Василий Алексеевич Комаровский 1881 1914

Виктор Рутминский
«И темным путником ко мне стучалась ночь...»

Это имя до самого последнего момента широкому русскому читателю ничего не говорило. У поэта была единственная, достаточно тонкая книжка «Первая пристань», изданная в 1913 году. Она сразу же стала библиографической редкостью.
Однако ее не могли не заметить и не отметить Н. С. Гумилев, С. К. Маковский, Д. П. Святополк-Мирский и ряд других, столь же авторитетных знатоков поэзии. Издатель «Аполлона» С. К. Маковский, первооткрыватель О. Мандельштама, к Комаровскому отнесся восторженно. Высоко оценил его и Гумилев, обычно беспощадный к дебютантам. В его «Письмах о русской поэзии» встречаем такой отзыв о Комаровском: «Под многими стихотворениями стоит подпись «Царское село»; под другими она угадывается, и этим разгадывается многое. Маленький городок, затерянный среди огромных парков, с колоннами, дворцами, павильонами и лебедями на светлых озерах, городок, освященный памятью Пушкина, Жуковского и за последнее время Инн. Анненского, захватил поэта, и он нам дал не только специально царскосельский пейзаж, но и царскосельский круг идей.

Где лики медные Тиверия и Суллы
Напоминают мне угрюмые разгулы,
С последним запахом последней резеды
Осенний тяжкий дым вошел во все сады,
Повсюду замутил золоченные блики,
И черных лебедей испуганные клики
У серых берегов открыли тонкий лед
Над дрожью новою темно-лиловых вод.

• Исходные материалы:
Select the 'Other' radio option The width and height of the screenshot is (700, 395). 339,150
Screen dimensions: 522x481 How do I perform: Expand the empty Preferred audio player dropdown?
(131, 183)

• Задания:
(a) Ответьте на вопросы по очерку о Комаровском, каждый ответ дайте с новой строки под тем же номером:
(i) Как называлась единственная книга поэта и в каком году она вышла?
(ii) Первооткрывателем какого поэта назван С. К. Маковский?
(iii) Какая подпись, по словам Гумилева, стоит под многими стихотворениями Комаровского?
(b) Почему, по словам Гумилева в очерке о Комаровском, подпись «Царское село» под стихотворениями многое разгадывает? Уложитесь в одно–три предложения.
(c) Продолжите очерк о Комаровском, начав сразу после последней приведенной строки.

• Ответы к заданиям:
(a)
(i) «Первая пристань», 1913 год.
(ii) О. Мандельштама.
(iii) «Царское село».

(b) Этот маленький городок среди огромных парков, освященный памятью Пушкина, Жуковского и Анненского, захватил поэта. Поэтому Комаровский дал не только особый царскосельский пейзаж, но и царскосельский круг идей.

(c)
Читая эти строки, – продолжает Гумилев, – вспоминаешь, и радостно вспоминаешь, Анри де Ренье и И. Анненского. Близость по духу еще не есть ученичество. И самая мысль, столь блестяще осуществленная, – слить эстетическую наблюдательность француза-поэта с нервным лиризмом русского, – указывает на творческую самостоятельность графа Комаровского».
Значительно позже кн. Д. Святополк-Мирский заметил, что, кажется, Н.Н. Пунин сказал, что Комаровскому современники не простят его оригинальности.
С. К. Маковский подчеркивает, что правильнее было бы сказать: «не заметят его за его оригинальность». Оказалось, – продолжает С.К. в той же статье, – что именно в них было обещание того неоклассицизма, которому, может быть, суждено возродить русскую поэзию, когда перестанет быть в СССР обязательным «социалистический реализм», превращающий даже стихотворную лирику в «ancillam civitatus».
Вот совсем ранний Комаровский, стихи, которые Гумилев счел еще ученическими:

О ночь – ты мантию несла.
Я видел: пьяными волнами
Все солнце потемнело вдруг.
Расплавленными ступенями
Упало солнце в мертвый круг.
В долине смутной и вечерней
Стонало что-то. Кто-то звал.
Она спускалась все безмерней
На выси огненные скал.
И с моря двинулась прохлада,
И скоро день совсем потух.
В пыли мелькающее стадо
Усталое загнал пастух.
Тверди случайную молитву
И вежды сонные смежай.
А завтра гаснущую битву,
Безумец, первый продолжай!

(Стихи 1906 г.)

Ничего ученического здесь я не вижу, разве только немыслимый стык согласных в 3-ей строке: (О призрак с взглядом серафима). Ведь здесь шесть согласных подряд, больше, чем в фамилии Мкртчян, которую, впрочем, армяне произносят с редуцированными гласными (Мыкыртычан). Зрелый Комаровский такого не допускал, а ведь, кроме отмеченного, у всех стихов легкое дыхание.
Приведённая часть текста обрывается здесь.